Surely the faces before her must look whiter and more terror-stricken than her own. Mollie and Faith were both crying. Betty wondered just why. And Anthony Graham was staring at her with such a strange expression. She wanted to thank him, to say that she was sorry and grateful at the same time, but could not recall exactly what had happened. Then that funny Herr Crippen was shaking all over and saying "Mein liebes Kind," just as though it were Esther who had been hurt. At last, however, Rose Dyer and Dr. Barton, each with an arm about her, were leading her across the length of that interminable and now pitch-black room with a floor that seemed to be rising before her eyes like the waves of the sea. And afterwards, she did not know just when, the cold night air brought back to her a returning consciousness, but with the consciousness came an even greater sense of pain.

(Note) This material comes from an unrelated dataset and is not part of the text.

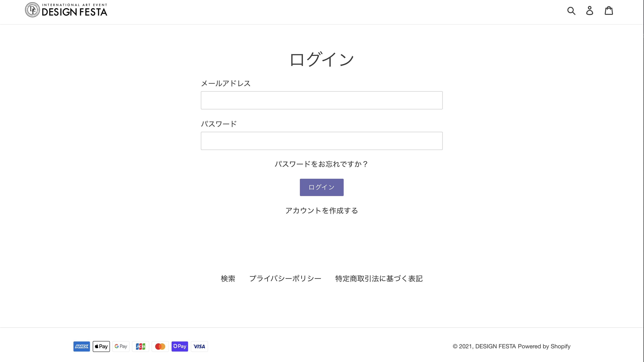644x362 pixels.
Task: Click the JCB payment icon
Action: point(141,346)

Never in after years could Betty Ashton wholly forget the drive home that followed. Rose Dyer and Miss McMurtry sat on either side of her, sometimes talking, sometimes quiet, and now and then gently touching her bandaged hands. Occasionally Dr. Barton asked her a question, to which she replied as calmly and intelligently as possible. Otherwise she made no movement that she could help and no sound. Anthony Graham drove silently and grimly forward at the utmost speed that the two livery-stable horses could attain. And although to Betty the journey seemed to last half a lifetime, in reality it had seldom been accomplished in so short a time.
CHAPTER XIII
THE INVALIDS
Sylvia Wharton wearing a trained nurse's costume tiptoed into a darkened room.

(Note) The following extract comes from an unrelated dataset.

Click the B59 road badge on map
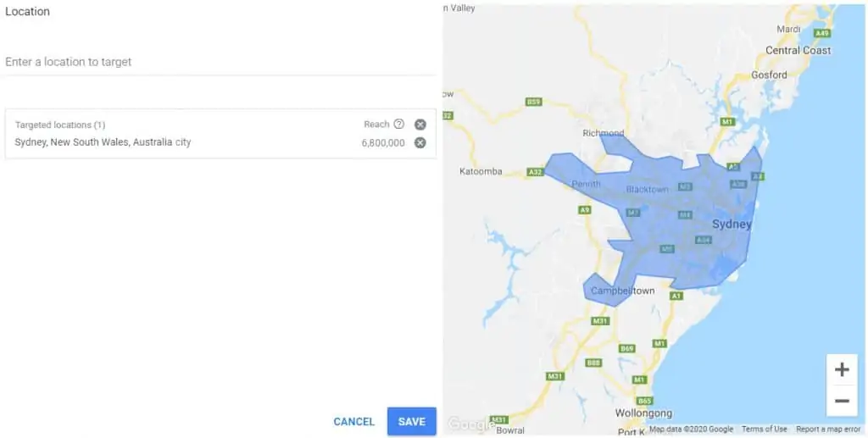868x438 pixels. [533, 102]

Instantly the figure upon the bed turned and sighed.
"I don't see why she does not come to me, if she is no worse than you say she is," the voice said. "Really, Sylvia, I think it would be better for you or some one to tell me the truth."
Sylvia hesitated. "She isn't so well, Betty dear. Perhaps Dr. Barton may be angry with me, as he distinctly said that you were not to be worried. But as you are worrying anyhow, possibly talking things over with me may make you feel better. It has all been most unfortunate, Polly's being ill here in your house when you were enduring so much yourself. But it all comes of mother's and everybody's yielding to whatever Polly O'Neill wishes."